For me, Ultrabericus was supposed to be the tune-up race for Tuscany Crossing 100k: relatively fast and runnable (at least compared to the more alpine terrain I’m used to) winding through backroads, dirt paths, singletracks, and villages scattered across the Colli Berici.
At 8:45 a.m. we step out of the house and jog gently through the rain toward the city center.
I feel sorry for Giulia. She’s the one who’ll have to wait for me, somewhere along the course, in the cold and wet.
I’m nervous. I want the start to come, but time seems frozen. It’s a good kind of nerves though — determined, a little dreamy. I know I’ve put in the work, I know I’m ready. I just want to run.
Little by little, Piazza dei Signori fills up with bright, rain-soaked shells, trail vests, muddy shoes, and strong legs. Some faces serious, others smiling. We’re ready for the rain. We’ve already made peace with the mud that’s waiting for us.
Target and strategy
I went in with the mindset of testing my prep and race-day strategy for Tuscany, but no doubt my B-goal was to put down a solid performance. I’d studied the course profile and sketched out a target pace based on past experience and the last training block. Compared to most of the trail races I’ve done over the years, the elevation gain-to-distance ratio here is on the lower side - but it’s practically identical to Tuscany Crossing: about 370 meters of vert per 10k (versus Tuscany’s 360).
That little formula — vert per kilometer — has been my compass in training, helping me design loops that would mimic the race effort as closely as possible.
I’d glanced at finish times from past editions, but didn’t put too much weight on them - with all the mud forecasted and no idea of what conditions were like in previous years, it didn’t make sense. Roughly, I figured 6h30 would be a solid day for me; anything I could shave off that mark would be a welcome bonus, but not at the cost of jeopardizing the next training weeks or April’s goal race.
The plan:
100g carbs per hour: 2 soft flasks loaded with 300g of PF Flow gels.

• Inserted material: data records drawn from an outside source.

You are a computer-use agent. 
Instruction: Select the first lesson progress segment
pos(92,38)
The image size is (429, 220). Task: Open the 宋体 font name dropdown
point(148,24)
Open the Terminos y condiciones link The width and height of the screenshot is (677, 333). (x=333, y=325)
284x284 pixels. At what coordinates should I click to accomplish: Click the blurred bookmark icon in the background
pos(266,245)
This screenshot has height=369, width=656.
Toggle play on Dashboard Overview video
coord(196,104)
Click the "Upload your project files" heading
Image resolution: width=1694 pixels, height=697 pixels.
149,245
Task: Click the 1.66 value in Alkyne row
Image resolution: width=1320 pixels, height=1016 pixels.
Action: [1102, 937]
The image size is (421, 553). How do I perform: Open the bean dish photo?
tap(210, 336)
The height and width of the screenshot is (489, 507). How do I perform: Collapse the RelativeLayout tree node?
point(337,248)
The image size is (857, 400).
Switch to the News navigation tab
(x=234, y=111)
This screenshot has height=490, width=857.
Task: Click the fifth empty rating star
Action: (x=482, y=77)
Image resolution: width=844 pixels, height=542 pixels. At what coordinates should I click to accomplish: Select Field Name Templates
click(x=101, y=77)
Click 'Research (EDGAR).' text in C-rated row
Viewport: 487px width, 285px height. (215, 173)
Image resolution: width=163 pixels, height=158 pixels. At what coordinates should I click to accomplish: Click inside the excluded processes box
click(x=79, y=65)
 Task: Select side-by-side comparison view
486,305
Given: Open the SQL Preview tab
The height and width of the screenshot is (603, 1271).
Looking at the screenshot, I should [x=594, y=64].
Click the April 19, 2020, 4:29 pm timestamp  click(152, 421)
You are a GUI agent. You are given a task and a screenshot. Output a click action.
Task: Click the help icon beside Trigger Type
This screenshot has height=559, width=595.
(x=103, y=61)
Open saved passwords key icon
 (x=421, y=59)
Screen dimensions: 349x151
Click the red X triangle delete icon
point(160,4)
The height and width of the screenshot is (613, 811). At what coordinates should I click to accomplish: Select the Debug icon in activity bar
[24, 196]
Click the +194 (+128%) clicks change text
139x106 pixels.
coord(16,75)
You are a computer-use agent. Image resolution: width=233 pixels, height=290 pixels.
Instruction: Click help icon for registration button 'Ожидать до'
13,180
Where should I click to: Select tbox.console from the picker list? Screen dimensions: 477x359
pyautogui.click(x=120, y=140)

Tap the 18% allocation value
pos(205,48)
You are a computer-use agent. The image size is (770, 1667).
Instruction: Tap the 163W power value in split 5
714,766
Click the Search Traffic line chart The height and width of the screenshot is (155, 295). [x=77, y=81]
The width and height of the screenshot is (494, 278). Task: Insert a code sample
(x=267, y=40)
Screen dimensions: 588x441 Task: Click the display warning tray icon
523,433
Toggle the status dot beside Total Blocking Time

500mg sodium per 0.5L water: 5 PF1000 tabs, dropped into the bottle at every refill.
Goal A: Hold 10-11 km/h, or at least lock into a sustainable yet challenging rhythm.
Goal B: With my estimated time, a top 10 could be in play — but after hearing at the pre-race briefing about 8–10 guys on the line with 800+ ITRA, I scaled it back to aiming for a top 20.
First half of the race: fully self-supported, carrying two flasks, one with gels and one with water.
Second half: Giulia crewed me at the three aid stations, spaced about 10k apart - at the first one she handed me my second gel flask.